Summary. The manuscript proposes Curriculum Group Policy Optimization (CGPO), an adaptive curriculum framework extending Group Relative Policy Optimization (GRPO) for text-to-image generation. It uses the variance of reward scores across groups of images generated from the same prompt as an online proxy for prompt difficulty, increasing sampling probability for high-variance prompts on the grounds that they indicate partial learning without stable mastery. A category calibration step based on proportional fairness optimization is added to balance training across categories in imbalanced datasets. The authors report that the framework improves generation performance on GenEval, T2I-CompBench++, and DPG Bench.

Significance. If the variance-based proxy reliably identifies prompts that yield greater learning progress, the method could meaningfully improve training efficiency for RL-based T2I models by focusing compute on appropriately challenging examples. The category calibration addresses a practical issue in multi-category training. These elements represent a targeted contribution to curriculum learning in generative model training, but the overall significance depends on stronger empirical grounding for the core proxy assumption.

major comments (3)
  1. Abstract: The claim that experiments on GenEval, T2I-CompBench++, and DPG Bench demonstrate effective improvement lacks any quantitative details on effect sizes, chosen baselines, statistical significance, or ablations isolating the variance proxy from simpler heuristics such as uniform sampling or fixed-probability adjustments.
  2. Methods (variance proxy description): The central assumption that higher intra-group reward variance reliably signals partial capture of prompt requirements (rather than reward-model noise, prompt ambiguity, or sampling stochasticity) is not supported by any correlation analysis or ablation showing larger per-prompt reward deltas for high-variance prompts over training steps.
  3. Experiments: No ablation is presented that compares CGPO against plain GRPO with equivalent extra compute or against a random high-variance selection baseline, making it impossible to attribute reported benchmark gains specifically to the proposed adaptive sampling.
minor comments (2)
  1. The scaling factor or threshold applied to the variance when computing sampling probabilities is listed among free parameters but receives no sensitivity analysis or default-value justification.
  2. The fairness parameter in the proportional fairness optimization for category calibration is introduced without discussion of how its value was chosen or its impact on final results.

Simulated Author's Rebuttal

3 responses · 0 unresolved

We thank the referee for the constructive and detailed feedback on our manuscript. The comments highlight important areas for improving clarity, empirical support, and attribution of results. We address each major comment below and outline the revisions we will make.

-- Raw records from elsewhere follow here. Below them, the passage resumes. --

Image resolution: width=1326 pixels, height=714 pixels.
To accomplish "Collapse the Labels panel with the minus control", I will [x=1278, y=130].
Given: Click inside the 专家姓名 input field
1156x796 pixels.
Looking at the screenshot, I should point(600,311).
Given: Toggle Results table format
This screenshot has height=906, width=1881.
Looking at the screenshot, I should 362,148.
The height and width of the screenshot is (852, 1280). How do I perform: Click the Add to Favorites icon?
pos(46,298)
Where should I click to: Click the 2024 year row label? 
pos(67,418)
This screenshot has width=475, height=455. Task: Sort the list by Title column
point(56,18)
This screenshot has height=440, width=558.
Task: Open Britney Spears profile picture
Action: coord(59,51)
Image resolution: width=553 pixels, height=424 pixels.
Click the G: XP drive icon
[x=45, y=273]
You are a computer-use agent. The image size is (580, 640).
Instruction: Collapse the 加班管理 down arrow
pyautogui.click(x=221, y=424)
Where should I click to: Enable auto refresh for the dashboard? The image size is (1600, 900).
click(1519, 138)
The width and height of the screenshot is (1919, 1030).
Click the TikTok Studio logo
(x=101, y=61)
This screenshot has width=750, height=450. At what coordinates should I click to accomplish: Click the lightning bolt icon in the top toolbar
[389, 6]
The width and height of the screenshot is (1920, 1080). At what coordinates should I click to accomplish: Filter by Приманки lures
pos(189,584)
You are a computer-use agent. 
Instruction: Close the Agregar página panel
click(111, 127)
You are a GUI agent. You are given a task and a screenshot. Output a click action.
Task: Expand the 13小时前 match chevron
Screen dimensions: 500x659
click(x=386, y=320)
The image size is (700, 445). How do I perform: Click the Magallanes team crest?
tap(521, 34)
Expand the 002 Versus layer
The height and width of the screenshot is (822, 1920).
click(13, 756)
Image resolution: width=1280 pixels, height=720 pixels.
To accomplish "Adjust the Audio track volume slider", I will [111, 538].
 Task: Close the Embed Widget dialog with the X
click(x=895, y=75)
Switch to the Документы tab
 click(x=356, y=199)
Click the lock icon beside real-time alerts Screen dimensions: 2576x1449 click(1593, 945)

read point-by-point responses
  1. Referee: Abstract: The claim that experiments on GenEval, T2I-CompBench++, and DPG Bench demonstrate effective improvement lacks any quantitative details on effect sizes, chosen baselines, statistical significance, or ablations isolating the variance proxy from simpler heuristics such as uniform sampling or fixed-probability adjustments.

    Authors: We agree that the abstract would be strengthened by including quantitative details. In the revised manuscript, we will update the abstract to report specific effect sizes (e.g., relative gains on each benchmark), explicitly name the primary baselines, and reference the key ablations performed. Where multiple runs were conducted, we will note result consistency; if formal statistical significance tests were not performed, we will clarify this limitation while emphasizing the observed trends. revision: yes

  2. Referee: Methods (variance proxy description): The central assumption that higher intra-group reward variance reliably signals partial capture of prompt requirements (rather than reward-model noise, prompt ambiguity, or sampling stochasticity) is not supported by any correlation analysis or ablation showing larger per-prompt reward deltas for high-variance prompts over training steps.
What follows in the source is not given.